Archive for the ‘Coding’ Category

Creating an x86_64 RPM of Boost 1.43.0 for CentOS 5

Thursday, July 1st, 2010

Boost C++ Libraries

This morning I decided that it's better to make an RPM of Boost 1.43.0 and install it than to try and package this stuff on my own. So I started out on what looks to be a long and painful journey. In the end, I'll have this as a record of what to do correctly and in what order. I'll have thankfully edited out all the errors and re-dos to come up with something that really explains what I've done.

At least I hope it's going to turn out that way.

Laying the Foundation of RPM Building

First, let's figure out what we need to build an RPM. Pretty simple: a place to do it. So I created a build directory and set up everything for a build:

  $ cd ~/vendor
  $ mkdir rpm
  $ cd rpm
  $ mkdir BUILD RPMS SOURCES SPECS SRPMS
  $ cd RPMS
  $ mkdir athlon i386 i486 i586 i686 x86_64 noarch

Then in my home directory, I created the file .rpmmacros that contained:

  %_topdir /home/rbeaty/vendor/rpm

where clearly, the point of the .rpmmacros file is to tell RPM where it's supposed to look for things as it goes about it's business. This is a huge load off my mind as I now can build in peace and not have to worry about deploying until I'm 100% sure it's ready to go.

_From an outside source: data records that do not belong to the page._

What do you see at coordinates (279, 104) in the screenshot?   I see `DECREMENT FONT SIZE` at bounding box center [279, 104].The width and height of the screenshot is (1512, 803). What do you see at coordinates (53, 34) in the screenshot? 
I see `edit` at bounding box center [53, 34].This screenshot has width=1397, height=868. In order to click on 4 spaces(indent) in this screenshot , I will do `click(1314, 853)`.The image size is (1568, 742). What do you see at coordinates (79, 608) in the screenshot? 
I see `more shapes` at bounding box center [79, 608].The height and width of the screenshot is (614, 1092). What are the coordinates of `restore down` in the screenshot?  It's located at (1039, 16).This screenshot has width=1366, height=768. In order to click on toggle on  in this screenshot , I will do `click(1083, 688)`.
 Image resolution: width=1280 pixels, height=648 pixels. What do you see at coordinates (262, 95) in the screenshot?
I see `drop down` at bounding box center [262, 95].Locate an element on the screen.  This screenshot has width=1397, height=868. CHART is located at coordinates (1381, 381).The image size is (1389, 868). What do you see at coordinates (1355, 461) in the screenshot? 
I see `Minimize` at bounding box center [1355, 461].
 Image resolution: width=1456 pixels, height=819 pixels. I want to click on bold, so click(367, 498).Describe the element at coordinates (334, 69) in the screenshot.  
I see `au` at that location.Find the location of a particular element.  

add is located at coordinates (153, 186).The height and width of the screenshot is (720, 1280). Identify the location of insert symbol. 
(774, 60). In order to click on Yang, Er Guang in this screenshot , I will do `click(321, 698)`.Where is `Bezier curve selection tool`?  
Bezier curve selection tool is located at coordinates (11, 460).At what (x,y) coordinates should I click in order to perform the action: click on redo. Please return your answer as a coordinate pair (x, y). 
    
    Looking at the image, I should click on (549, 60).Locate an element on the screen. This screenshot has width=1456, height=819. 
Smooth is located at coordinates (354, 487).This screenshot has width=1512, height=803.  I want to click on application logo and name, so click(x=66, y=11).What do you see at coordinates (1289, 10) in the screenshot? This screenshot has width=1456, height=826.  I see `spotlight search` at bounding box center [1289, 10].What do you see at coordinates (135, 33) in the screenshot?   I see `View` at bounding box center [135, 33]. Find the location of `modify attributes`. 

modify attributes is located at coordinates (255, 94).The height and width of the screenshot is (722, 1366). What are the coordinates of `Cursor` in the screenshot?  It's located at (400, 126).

At this point, I need the sources.

Getting the Sources in the Right Place

One of the tricks I'm using is to base this build off the boost-1.33.1 SRPM spec that I can get from CentOS. So I need to get the source RPM for the older version from CentOS 5's site:

  $ cd ~
  $ wget http://mirror.anl.gov/pub/centos/5/os/SRPMS/boost-1.33.1-10.el5.src.rpm

and then I can "install it" into the building location with:

  $ rpm -i boost-1.33.1-10.el5.src.rpm

At this point, I don't need boost-1.33.1-10.el5.src.rpm any longer.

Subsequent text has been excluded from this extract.